No significant differences were found between the Internet intervention and wait-list control groups on any of the baseline characteristics, including age, gender, years of education, marital status, history of sleep difficulties, and sleep problem nights/week (See Table 1). Participants were mostly married (68%) females (77%), approximately 45 years old (44.86±11.03), with more than 16 years of education (16.59±2.86). Participants reported sleep difficulties an average of over 10 years (127.09±106.73 months), and were experiencing disruptive sleep more than 5 nights per week (5.52±1.43). This sample is comparable to the baseline demographic and clinical characteristics of other trials of insomnia34-38. Overall, 95% of the participants indicated that they considered themselves at least “comfortable” (a 2 on a 0-4 scale) using the Internet. All participants reported that they check their email and use the Internet at least once each week; 91% stated that they check email at least daily; and 86% stated that they use the Internet at least daily. There were no significant group differences on comfort with and use of the Internet and email.
Table 1.
Characteristic | Internet (n = 22) |
Control (n = 22) |
Total (n = 44) |
P Value* |
---|---|---|---|---|
Age | 44.68 (10.61) | 45.05 (11.67) | 44.86 (11.03) | .91 |
Gender | ||||
Women | 18 | 16 | 34 | .47 |
Men | 4 | 6 | 10 | |
Marital Status | ||||
Married | 18 | 12 | 30 | .10 |
Separated/Divorced | 0 | 5 | 5 | |
Never Married | 3 | 4 | 7 | |
Other | 1 | 1 | 2 | |
Years of Education | 16.50 (3.11) | 16.68 (2.64) | 16.59 (2.86) | .84 |
History of Sleep Difficulties, Mean Months | 121.73 (99.12) | 132.45 (115.94) | 127.09 (106.73) | .74 |
Sleep Difficulties (Nights per Week)** | 5.14 (1.54) | 5.91 (1.24) | 5.52 (1.43) | .07 |
P values are based on analysis of variance or Pearson χ2 tests.
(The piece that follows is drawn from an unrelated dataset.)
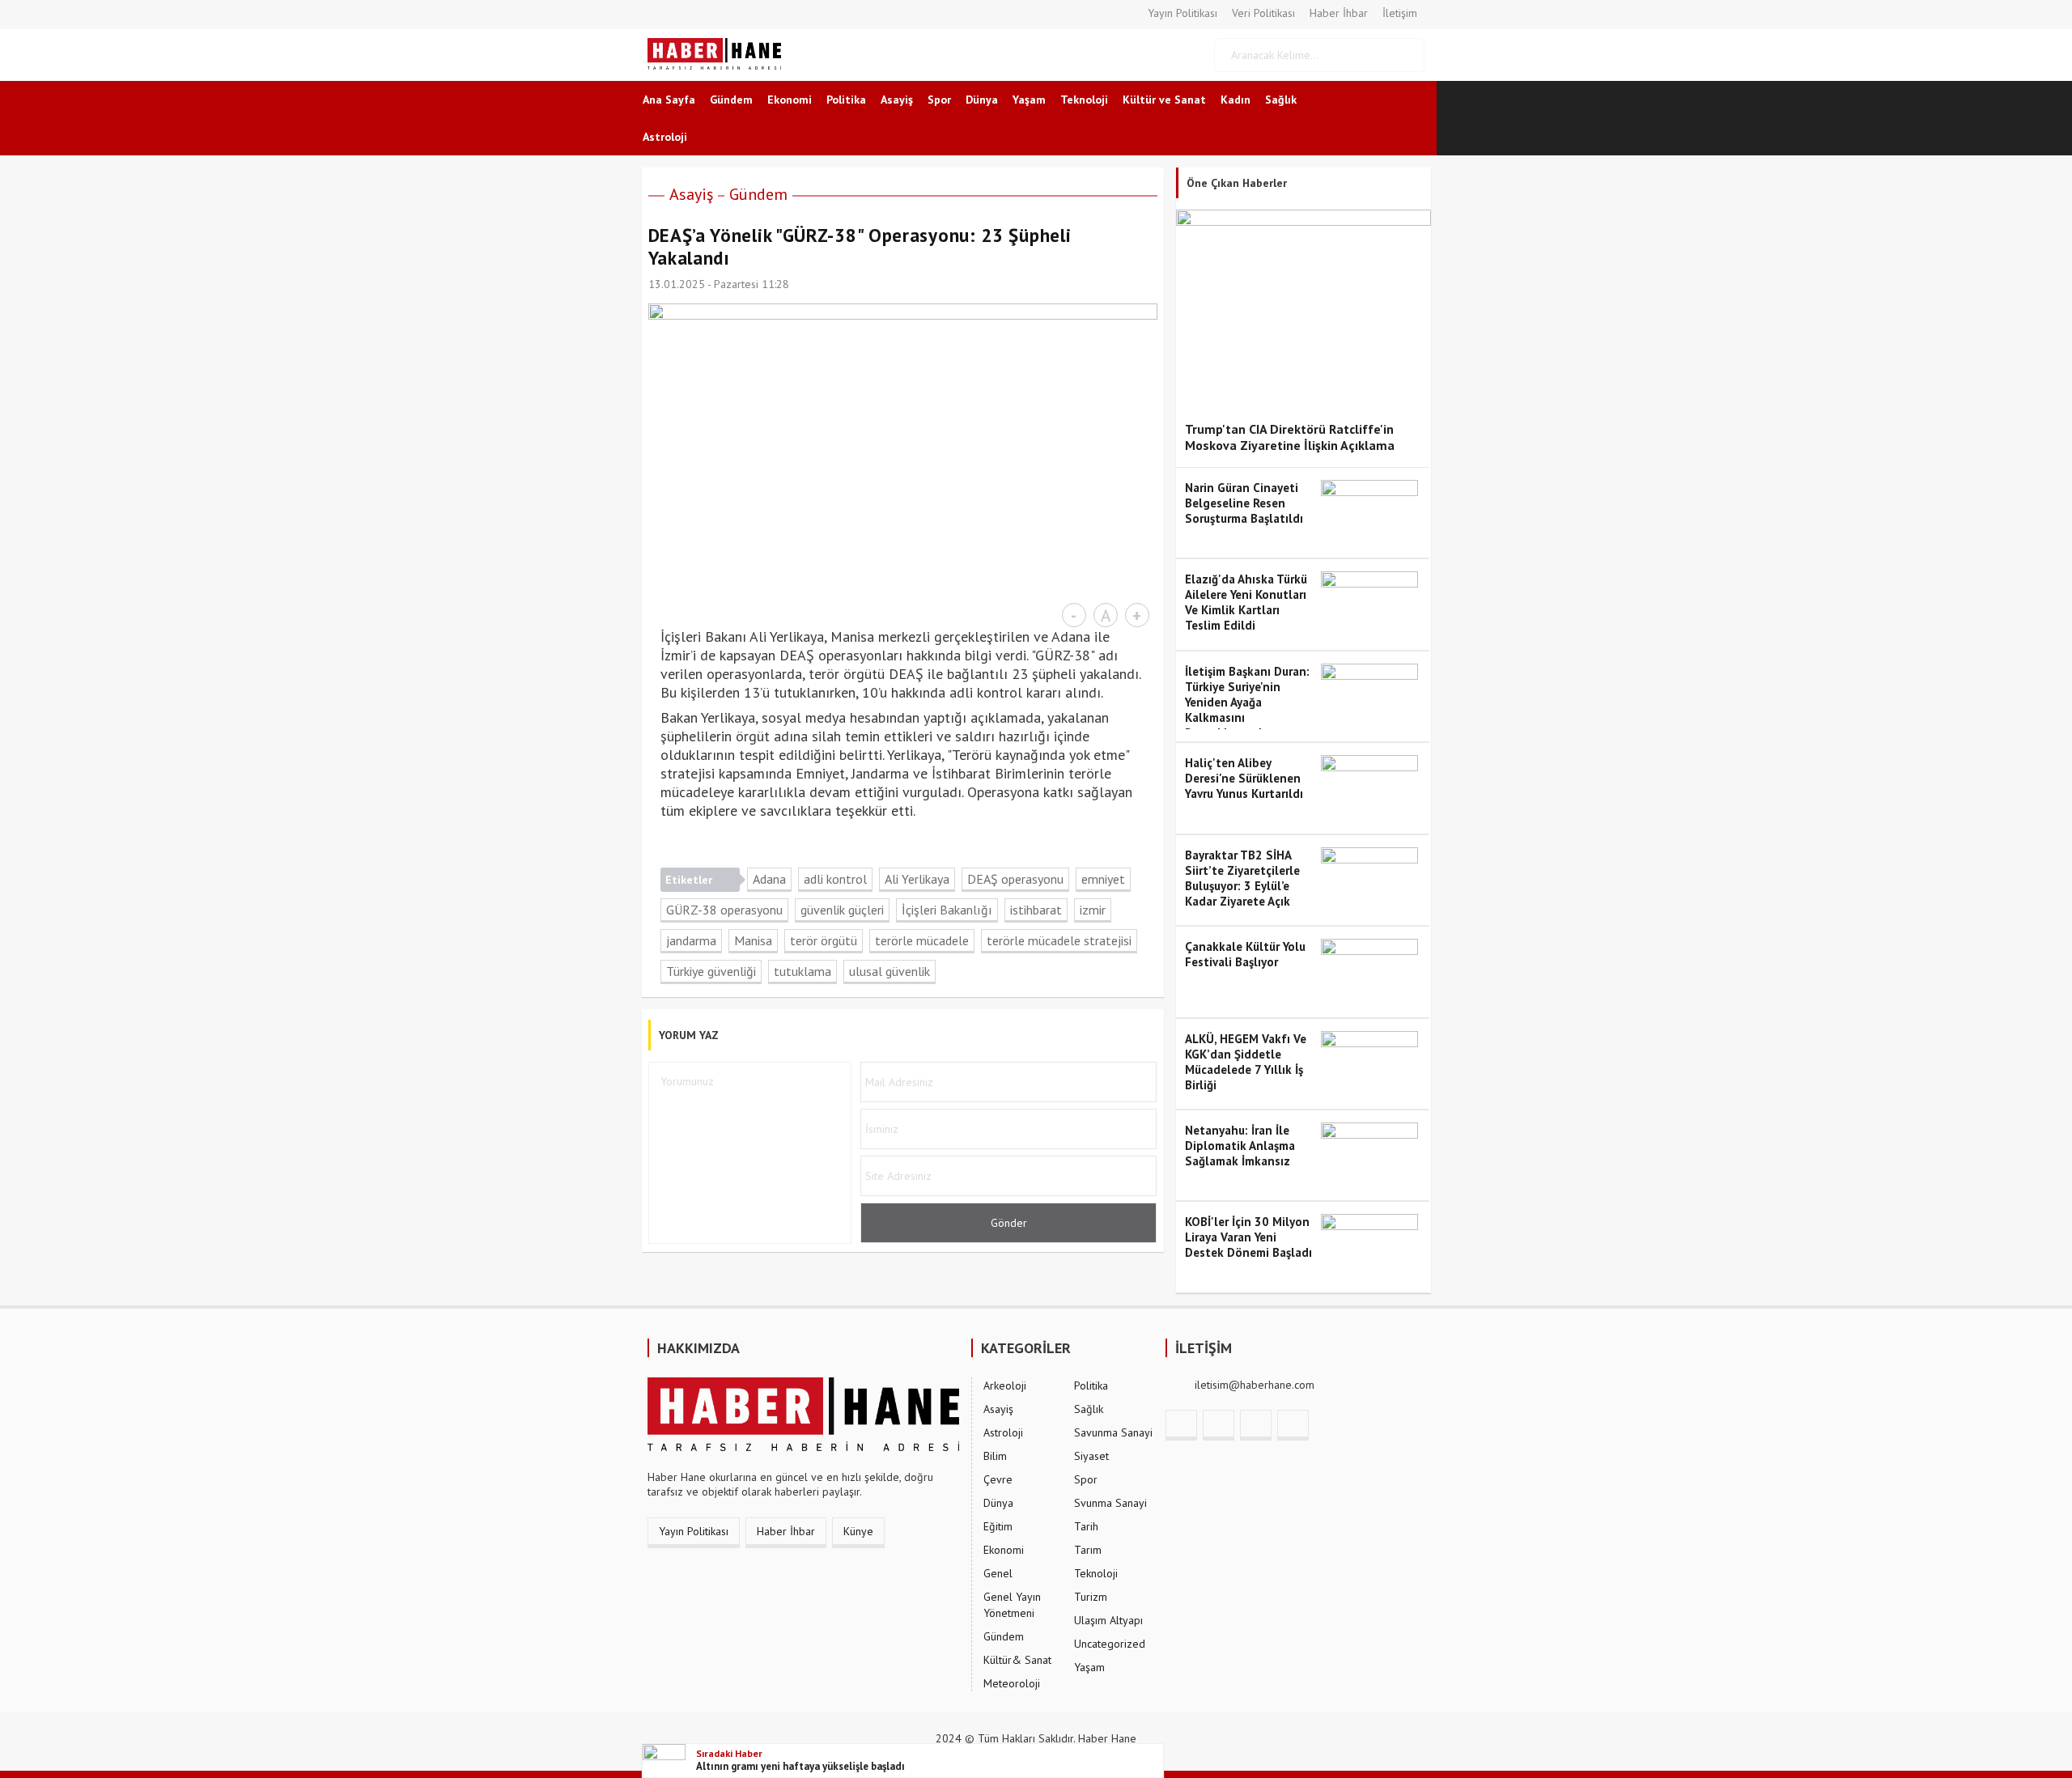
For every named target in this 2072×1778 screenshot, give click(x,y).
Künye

Nights per Week refers to the number of nights per week experiencing sleep difficulties.
Insomnia Severity
To evaluate changes in insomnia severity, participants completed the ISI at pre- and post-assessment. The Internet group also completed the ISI at six month follow-up. For the pre- to post-assessment, there was a significant Group X Time interaction effect showing a marked improvement from pre- to post-assessment in the Internet group, and little change in the control group, F (1, 42) = 29.64, p<.001. At pre-assessment, there were no differences in insomnia severity between the two groups (Internet and control group means = 15.73 (95% CI, 14.07-17.39) and 16.27 (95% CI, 14.61-17.94), respectively), but mean ISI scores at post-assessment were 6.59 (95% CI, 4.73-8.45) for the Internet group and 15.50 (95% CI, 13.64-17.36) for the control group. The Internet group also maintained these gains at six months (7.32, 95% CI, 5.05-9.59), with no significant increase in ISI scores from post to six month follow-up (see Figure 2).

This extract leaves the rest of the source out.